А ещё мама пьёт. Деятельная, кипучая, всегда чем-то занятая, она теперь считает себя обузой. И Вера потакает её слабости.
Едва Гектор паркуется у аккуратного зелёного забора, я выскакиваю и несусь к калитке.
Он широко шагает сзади.
Маму застаём в беседке. Она полулежит на полу, хрипит, вращает глазами. Рядом мечется Вера. Вокруг валяются початые бутылки, на столике — нехитрая закусь.

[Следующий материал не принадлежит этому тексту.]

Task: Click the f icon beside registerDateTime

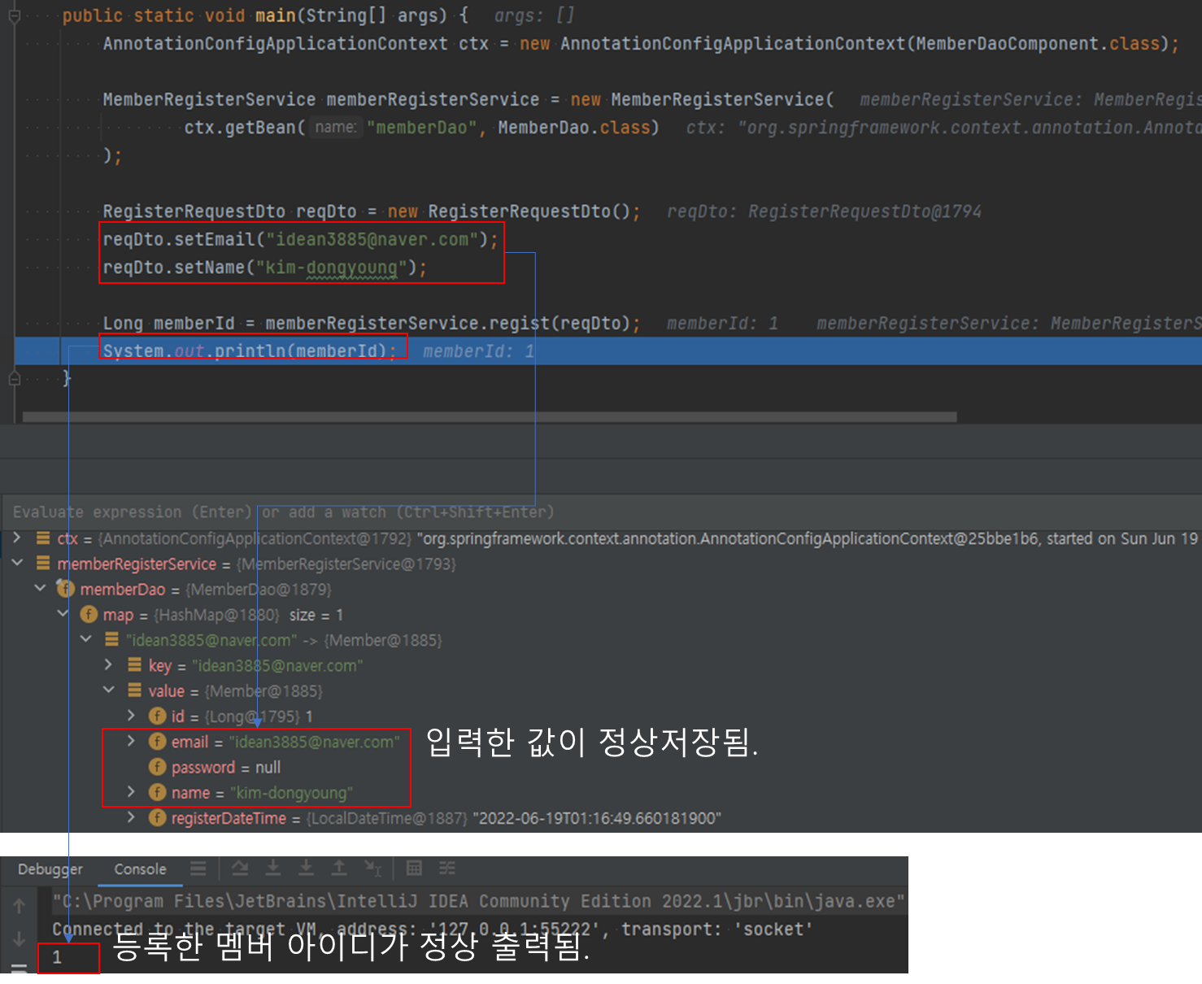Action: 157,818
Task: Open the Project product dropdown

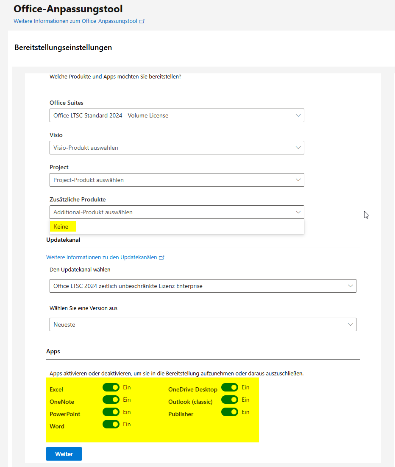Action: point(177,180)
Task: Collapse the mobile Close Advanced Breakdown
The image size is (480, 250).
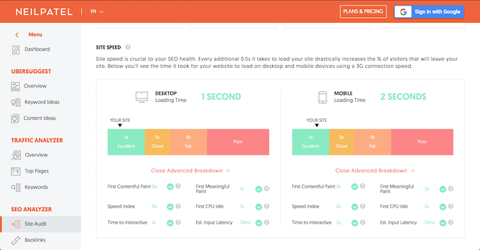Action: pyautogui.click(x=374, y=171)
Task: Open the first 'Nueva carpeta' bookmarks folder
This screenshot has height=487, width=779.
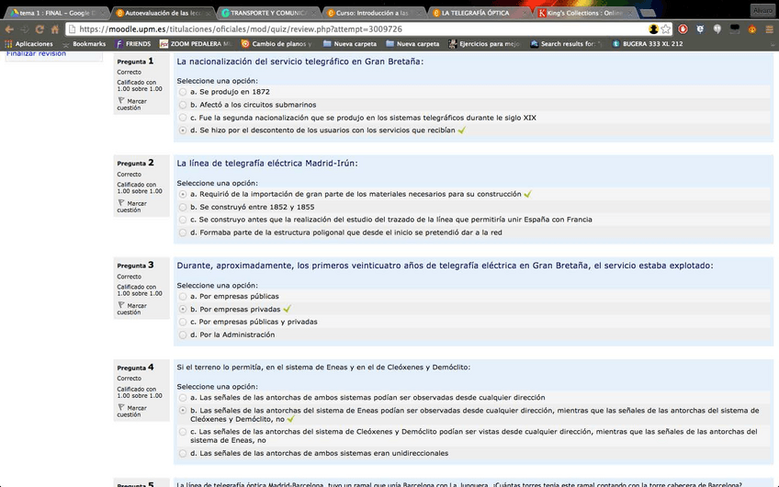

Какого чёрта они в беседке? Март в этом году нереально холодный! Под ногами чавкает слякоть. Сечёт ледяная морось. Вот-вот снова повалит мокрый снег.
— Что вы стоите? — гаркает на неё Гектор, как он умеет, и та вытягивается по струнке. — Несите её в дом. Живо!
Вера подхватывает маму, которая начинает задыхаться, и идёт к дому.
Меня колотит, я бегу следом, как собачонка.
Гектор достаёт телефон и кому-то звонит.
Доктора из клиники Завадского приезжают быстро. Куда быстрее обычной скорой.
Пока они возятся с мамой под наблюдением Гектора, я спешно пытаюсь навести порядок. Две женщины — пусть одна из них и почти немощная — превратили уютный домик в свинарник.
— Я ведь оставляла вам телефон клининговой компании, — ворчу на Веру, сметая горы мусора.
Маму укладывают на каталку и увозят.
Гектор появляется в дверях, несколько секунд наблюдает за тем, как я воюю с огромным мусорным мешком, потом подходит, открывает его и помогает мне собирать мусор. Наши ладони то и дело соприкасаются.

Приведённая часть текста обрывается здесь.